The Pennsylvania Wilds, or the Pennsylvania Wilds Conservation Landscape, is a predominantly rural and forested region in northern central Pennsylvania, mostly within the Allegheny Plateau. It covers about a quarter of the state's territory, but is home to only 4% of its population. It is one of 11 Pennsylvania's tourist regions designated by the state.

The Pennsylvania Wilds comprises all of the following 12 counties: Warren, McKean, Potter, Tioga, Lycoming, Clinton, Elk, Cameron, Forest, Clearfiled, Clarion, Jefferson, and the northwestern part of Centre county.

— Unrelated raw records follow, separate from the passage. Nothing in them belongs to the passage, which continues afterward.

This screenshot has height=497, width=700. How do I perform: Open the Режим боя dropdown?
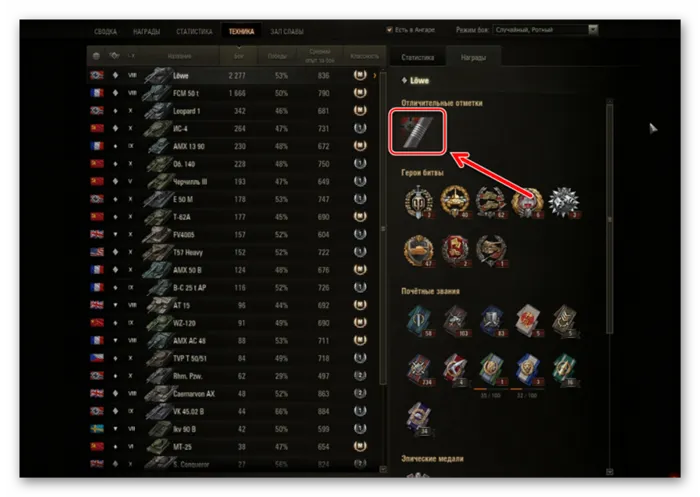point(545,30)
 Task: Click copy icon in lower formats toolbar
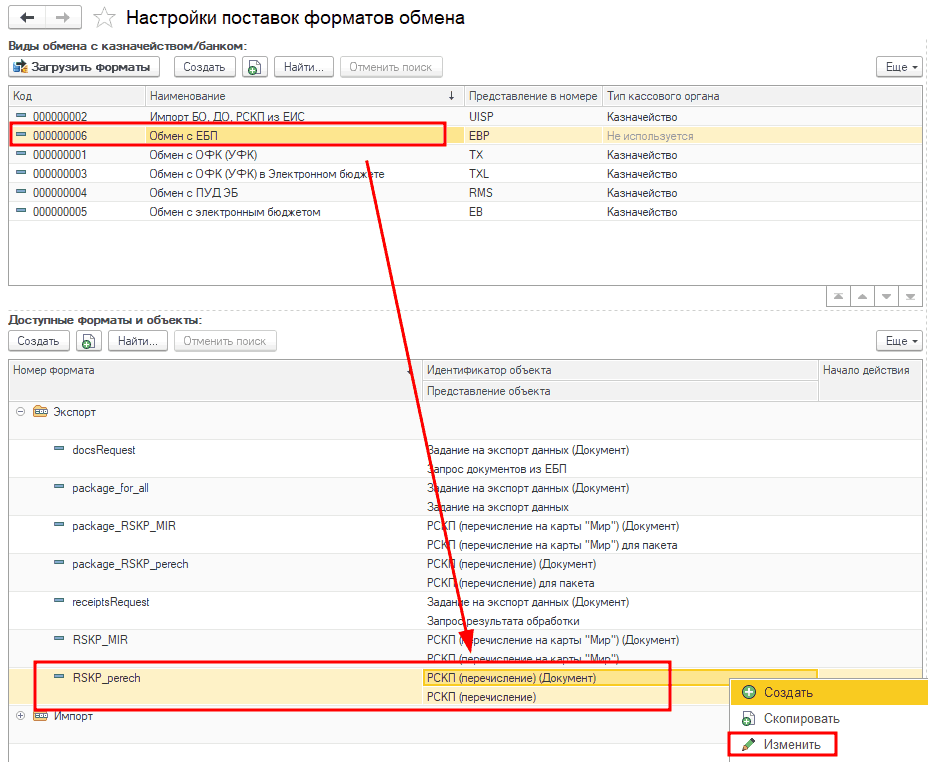[89, 341]
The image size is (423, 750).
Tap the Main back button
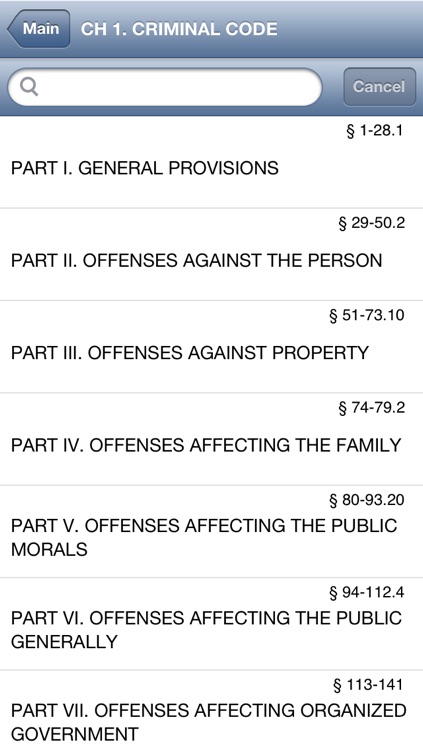click(x=39, y=29)
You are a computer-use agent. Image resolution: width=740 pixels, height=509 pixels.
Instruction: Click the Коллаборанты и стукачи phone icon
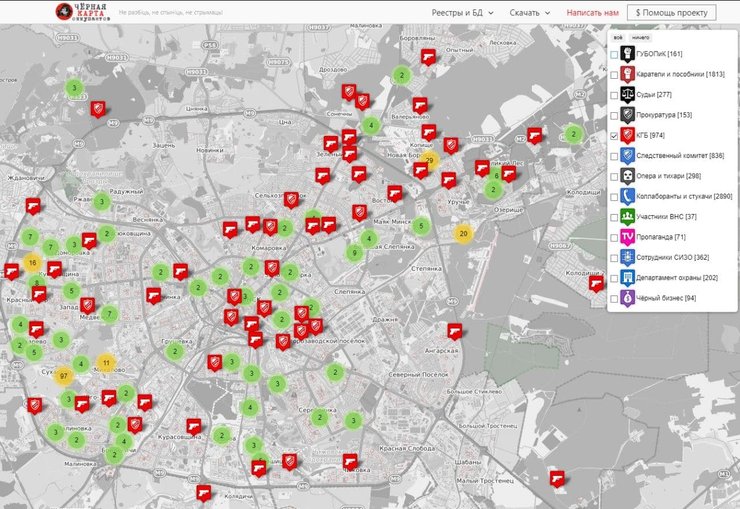627,196
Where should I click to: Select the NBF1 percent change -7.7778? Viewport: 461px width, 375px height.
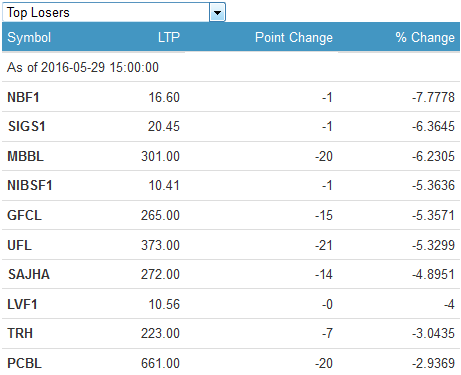[x=433, y=97]
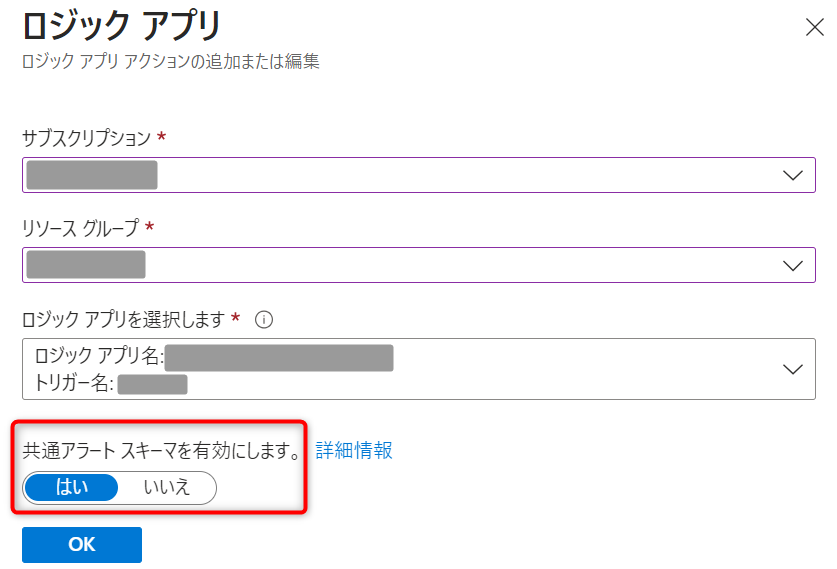Close the ロジック アプリ panel with X
837x569 pixels.
coord(815,27)
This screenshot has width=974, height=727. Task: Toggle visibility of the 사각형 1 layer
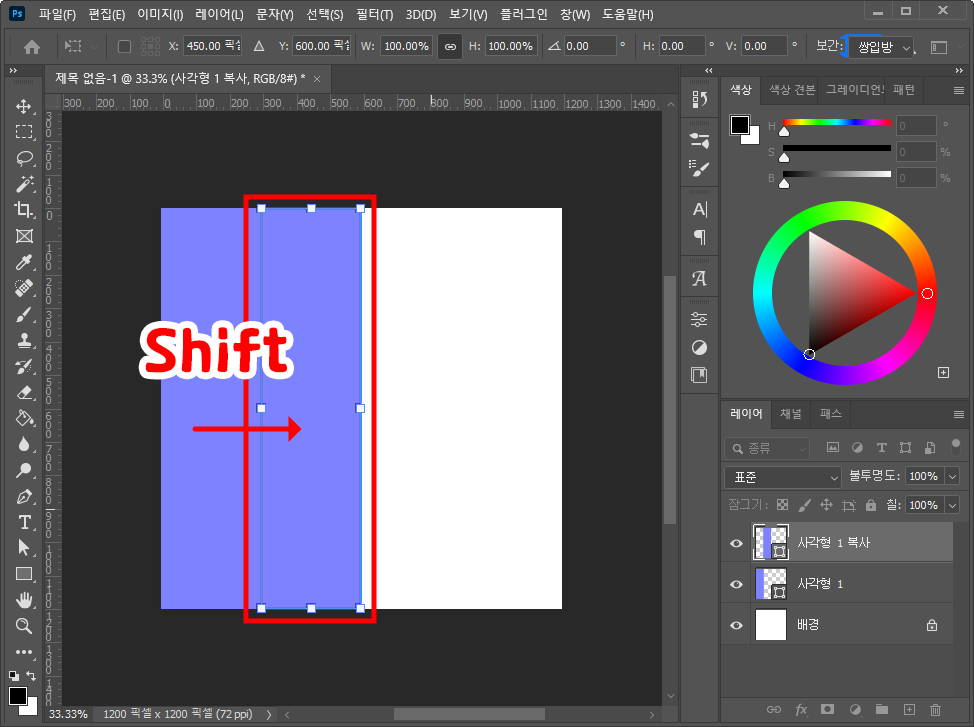click(x=736, y=583)
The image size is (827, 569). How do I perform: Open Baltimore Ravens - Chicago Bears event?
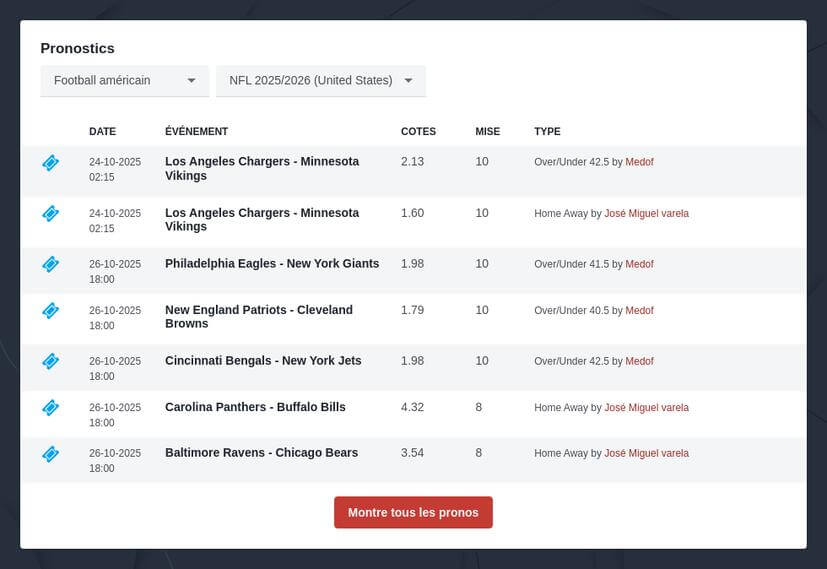(x=261, y=453)
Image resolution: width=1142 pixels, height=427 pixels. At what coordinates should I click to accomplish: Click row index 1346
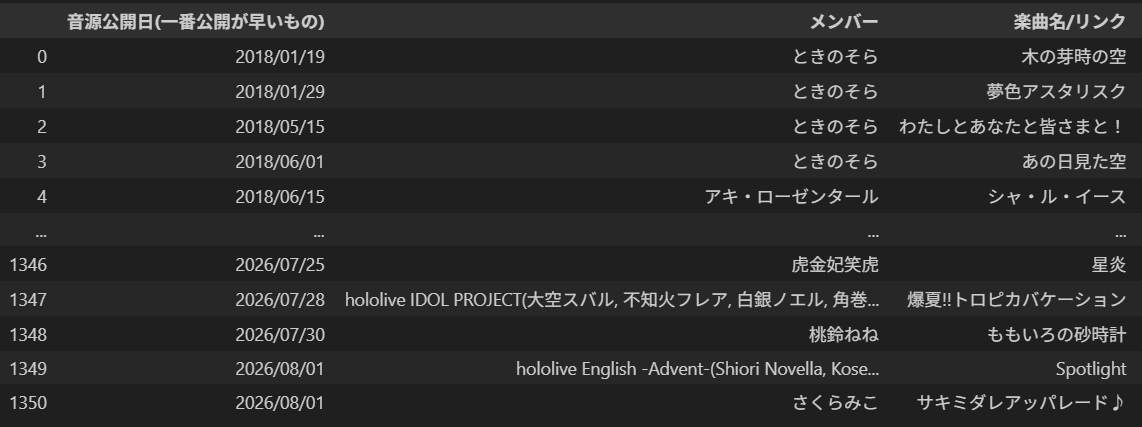(x=28, y=265)
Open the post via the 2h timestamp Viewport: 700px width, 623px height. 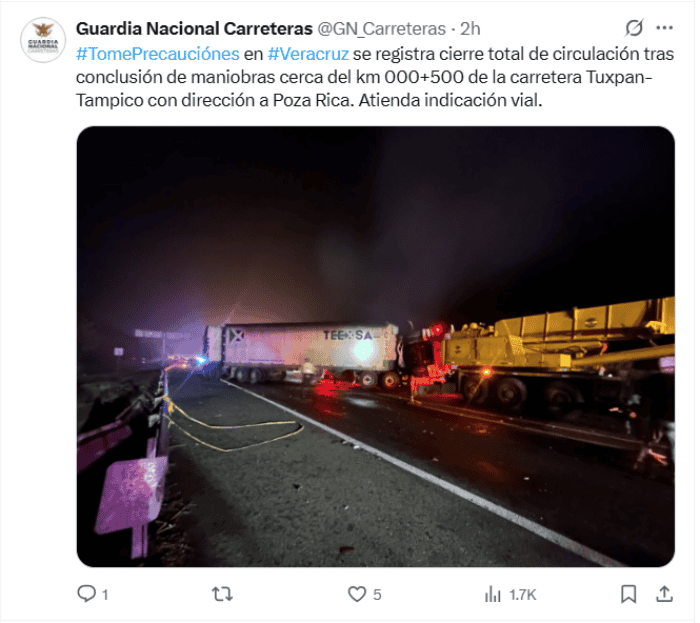click(x=470, y=29)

The region includes several state parks and other tourist destinations, including Hyner View State Park, Cherry Springs State Park, Kinzua Bridge State Park, Leonard Harrison State Park, Colton Point State Park, Susquehannock State Forest, Pennsylvania Grand Canyon, and Pine Creek Rail Trail. Two rivers in the Pennsylvania Wilds - Allegheny and Clarion - are designated as parts of the National Wild and Scenic Rivers System. The West Branch Susquehanna River flows through the region.

History
The abundance of hardwood forests in the region lead to harvesting of lumber becoming the main economic driver in the area in the second half of the 19th century, when Williamsport, the county seat of Lycoming County, was known as "The Lumber Capital of the World". By the beginning of the 20th century, the extensive harvesting led to deforestation and subsequent decline of lumber industry in the region. By the 21st century, the forests in the Pennsylvania Wilds have been mostly regrown. Williamsport, population 28,437, remains the most populous settlement in the region.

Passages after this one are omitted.